Persistent userspace. And while I understand privesc in major platforms is not the insurmountable problem it seems, it is still a layer of protection important to the model of preventing SMM, hypervisor efi boot and root level persistence, without something else up its sleeves.


I guess people have forgotten the lessons of 90s Windows: Don't download and run random .exe from the internet, assume they are hostile until proven otherwise.

Don't download, install and run random code libraries from the internet, assume they are hostile until proven otherwise.


I don't think that's really fair. Unity 3d and Vue.js are not random.exe.


I think their point might have been that Unity forgot that lesson. And everyone else, transitively, along the chain.

As horrible and impracticable as it sounds, the only way to prevent this happening is to read the source of every (/transitive) dependency you install. Yes, we can trust people, and yes, we can blame them when they betray our trust - we can even prosecute them - but as this shows, that's not always going to stop people. And it's certainly not going to stop attackers who gain control of those dependencies.

This is something we really need to think about as a profession. I would favour a system where dependencies are restricted to pure computation only (no syscalls) and any greater permissions must be granted explicitly. But that's extremely onerous, and likely - for many devs - to lead to a 'just click yes' mentality; even besides that, there are doubtless many cases it won't prevent. All I'm sure of is that we can't continue like this.


If war is bad why fight a cyberwar as a civillian?


The node-ipc supply-chain attack also made its way into Unity, albeit in the milder "leave a file on the desktop" form:

https://twitter.com/hybridherbst/status/1504223953627369480


You can mitigate against those kinds of attacks using npm's `--before` option:

     npm i --before=`date -I -d '-5 days'`
It will only install packages released before the specified date.


I think this is engendering a false sense of security. NPM's awful documentation doesn't specify whether it's possible for a dependency published 1 year ago to install, via a wildcard [transitive] dependency, a dependency updated today[0]. I have absolutely zero faith in the NPM devs' having considered this.

[0] In fact, it doesn't specify this flag at all. Nor does the command line help, or man page. It doesn't say a word about this, and it appears the only way to determine the semantics of this flag is to run it.

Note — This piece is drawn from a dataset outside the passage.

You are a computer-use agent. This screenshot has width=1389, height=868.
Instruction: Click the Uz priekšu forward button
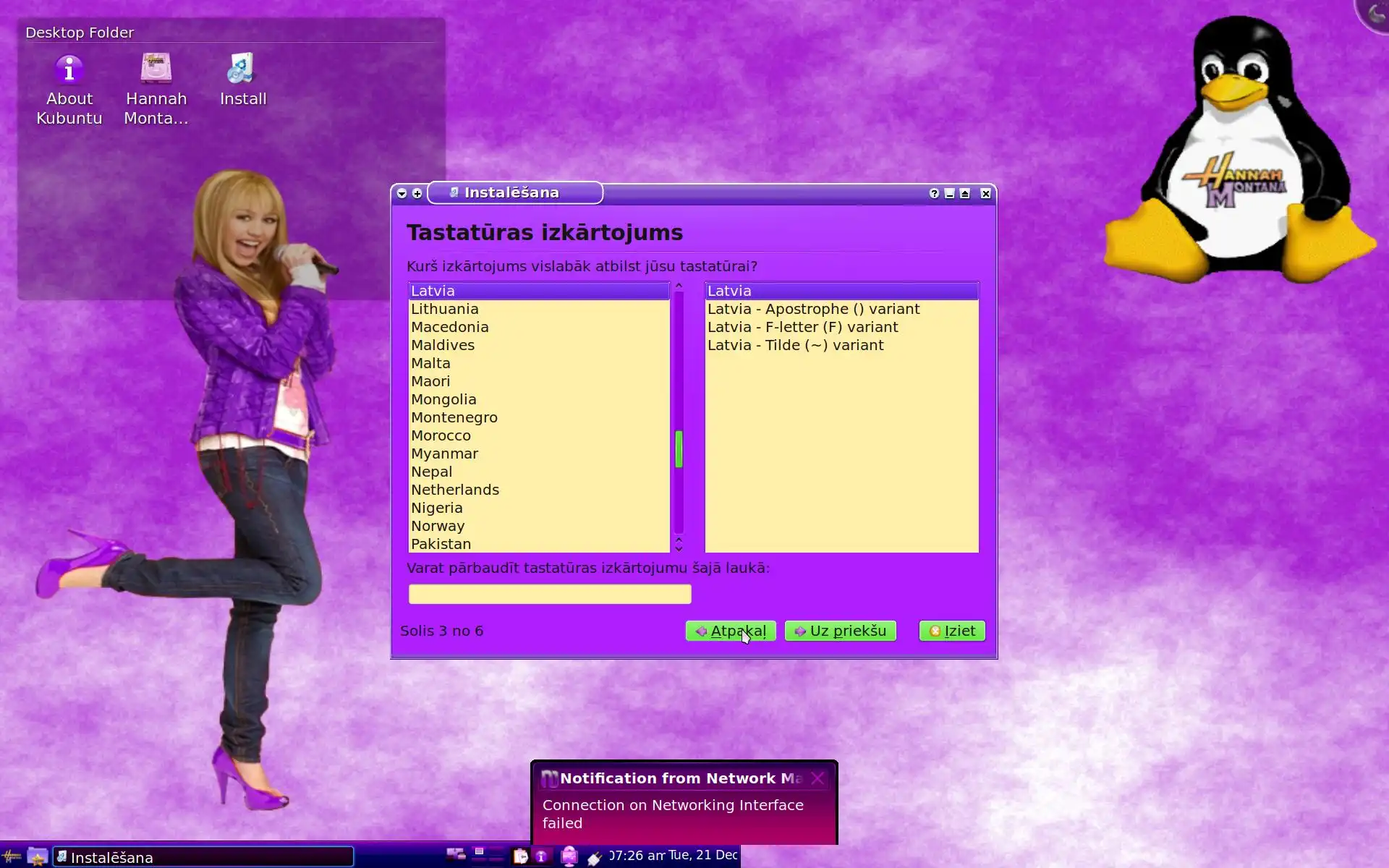pyautogui.click(x=840, y=631)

Check out the other "Issues" there, its going wild!


this only gives the kremlin the ability o say "The West is out to get you"


Thanks for all the free pizza, and thanks to all the police that showed up to SWAT me. They were really nice fellas.

https://github.com/RIAEvangelist/node-ipc/commit/088a1ca4d5f...


Checking source of module all it does is make a file in desktop. That the issue opener has a troll face as avatar doesn't help in taking their claim serious.


It previously altered the file system by adding a file in every folder and causing issues. That version was then reverted with the current one that only adds a file to the desktop.

https://github.com/RIAEvangelist/node-ipc/issues/390



My guess is that the npm package itself got hijacked? The latest version on npm is v11.1.0 (updated 3 days ago) while master on GitHub is v10.1.0 (updated 9 months ago).


No, this was intentional. The author added the peacenotwar package to the dependencies and bumped the version a bunch of times to trigger automatic dependency updates.

This is why you should pin dependencies, but good luck keeping up with that in modern Javascript dependency hell where every framework pulls in half a gigabyte of dependencies.